CHARLESTON, W.Va. (AP) — Republican West Virginia Gov. Jim Justice said Friday that Congress should “go big or go home” on the federal pandemic stimulus package, breaking with opposition to the plan from within his own party.
“We have tried to underspend and undersize what was really needed to get over the top of the mountain,” he told reporters at his coronavirus briefing. “You got a lot of people across this nation who are really hurting.”
House Democrats are poised to get through their $1.9 trillion package aimed at helping individuals, businesses, states and cities. The fate of a provision to raise the federal minimum wage to $15 is uncertain in the Senate, where its nonpartisan parliamentarian said Thursday that the chamber’s rules require that a federal minimum wage increase would have to be dropped from the COVID-19 bill.
Justice, who won office in 2016 as a Democrat before switching parties, has surprised some by backing President Joe Biden’s proposal. He said “an awful lot of Republicans are saying, ‘We don’t want to do this, and we don’t want to do that’” but that he supported a big relief package for people and businesses struggling to pay bills and rent.
He added that he did not support “bailing out a bunch of pension plans that were mismanaged,” likely a reference to aid to states and cities that many Republicans oppose. The state’s Republican members of Congress all oppose the current bill.
“I respect his point of view,” U.S. Rep. Alex Mooney said about the governor on MetroNews radio Friday morning.

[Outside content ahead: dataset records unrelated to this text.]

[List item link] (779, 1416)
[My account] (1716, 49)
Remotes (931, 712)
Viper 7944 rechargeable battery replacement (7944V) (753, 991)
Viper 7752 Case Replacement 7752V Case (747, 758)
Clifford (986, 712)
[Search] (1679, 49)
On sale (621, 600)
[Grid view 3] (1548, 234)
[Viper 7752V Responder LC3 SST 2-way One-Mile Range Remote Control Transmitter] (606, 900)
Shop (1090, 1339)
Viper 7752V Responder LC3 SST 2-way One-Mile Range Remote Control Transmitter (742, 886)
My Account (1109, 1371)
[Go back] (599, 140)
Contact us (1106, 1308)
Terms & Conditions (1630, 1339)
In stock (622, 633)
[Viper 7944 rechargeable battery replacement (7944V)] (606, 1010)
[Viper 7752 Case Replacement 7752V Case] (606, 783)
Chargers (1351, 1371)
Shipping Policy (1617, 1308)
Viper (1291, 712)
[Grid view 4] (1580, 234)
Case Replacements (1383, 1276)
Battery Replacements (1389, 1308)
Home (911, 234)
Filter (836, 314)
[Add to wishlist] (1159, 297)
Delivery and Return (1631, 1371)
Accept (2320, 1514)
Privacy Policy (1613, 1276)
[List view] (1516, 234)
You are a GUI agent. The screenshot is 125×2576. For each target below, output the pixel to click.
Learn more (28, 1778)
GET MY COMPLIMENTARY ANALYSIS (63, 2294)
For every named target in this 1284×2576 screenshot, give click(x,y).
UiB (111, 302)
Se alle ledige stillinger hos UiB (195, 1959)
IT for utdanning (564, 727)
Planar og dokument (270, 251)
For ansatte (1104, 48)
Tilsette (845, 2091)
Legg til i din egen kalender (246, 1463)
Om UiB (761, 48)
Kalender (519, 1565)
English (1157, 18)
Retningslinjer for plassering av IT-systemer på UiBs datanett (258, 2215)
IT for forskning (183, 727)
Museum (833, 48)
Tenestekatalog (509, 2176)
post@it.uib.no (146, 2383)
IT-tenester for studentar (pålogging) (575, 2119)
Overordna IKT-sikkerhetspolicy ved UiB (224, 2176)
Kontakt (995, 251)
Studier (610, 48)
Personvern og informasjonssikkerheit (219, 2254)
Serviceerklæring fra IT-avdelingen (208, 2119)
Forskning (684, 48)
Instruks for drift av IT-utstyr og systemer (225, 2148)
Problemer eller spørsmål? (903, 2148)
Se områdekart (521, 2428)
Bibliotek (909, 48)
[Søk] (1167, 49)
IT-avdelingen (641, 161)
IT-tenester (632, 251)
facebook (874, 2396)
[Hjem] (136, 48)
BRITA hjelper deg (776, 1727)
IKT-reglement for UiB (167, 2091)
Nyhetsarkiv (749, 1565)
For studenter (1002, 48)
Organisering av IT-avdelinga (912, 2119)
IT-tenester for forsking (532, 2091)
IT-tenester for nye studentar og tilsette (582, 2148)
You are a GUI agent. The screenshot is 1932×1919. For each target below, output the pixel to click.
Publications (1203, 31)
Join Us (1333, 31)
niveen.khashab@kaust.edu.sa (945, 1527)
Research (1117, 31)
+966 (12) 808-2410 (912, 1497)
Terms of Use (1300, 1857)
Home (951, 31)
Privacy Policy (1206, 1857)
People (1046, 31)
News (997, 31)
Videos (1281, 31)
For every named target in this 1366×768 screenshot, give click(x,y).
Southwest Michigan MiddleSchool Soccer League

The state GOP on Twitter has ridiculed Biden’s plan, highlighting its opposition to measures such as transit projects in California. Republican U.S. Sen. Shelley Moore Capito told Fox News she was “definitely a no vote” on the legislation because it contained too many provisions “extraneous to COVID.”
On raising the federal wage floor from $7.25 to $15, Justice said “it’s really, really hard to say one size fits all” across the nation, where the cost of living varies widely. “But to be able to make it on 7 or 8 dollars an hour, that’s really, really tough,” he added. “I am also smart enough to know some businesses that would rip apart and it would raise unemployment in some areas.”
Democratic U.S. Sen Joe Manchin has said he also opposes raising the minimum wage through the legislation.
In other news, Justice said West Virginia expects to see a surge in new vaccines. With the one-shot vaccine from Johnson and Johnson expected to receive federal emergency use authorization soon, the state will receive an initial shipment of approximately 15,000 doses next week.
On top of doses from Pfizer-BioNTech and Moderna, that would bring up the state’s weekly total doses to 60,000, Justice said.
About 16% of the state’s 1.78 million population is at least partially vaccinated, while 10.3% have received both shots of the currently available vaccines. Johnson and Johnson’s vaccine only requires one dose for full effectiveness.
The state’s Health and Human Resources Secretary Bill Crouch said only .2% of Black residents have registered to receive a vaccine. Officials urge all residents aged 16 and over to pre-register for a vaccine at vaccine.wv.gov.
“Everyone out there needs to register, but we’re really trying to get more African Americans to register as well,” Crouch said.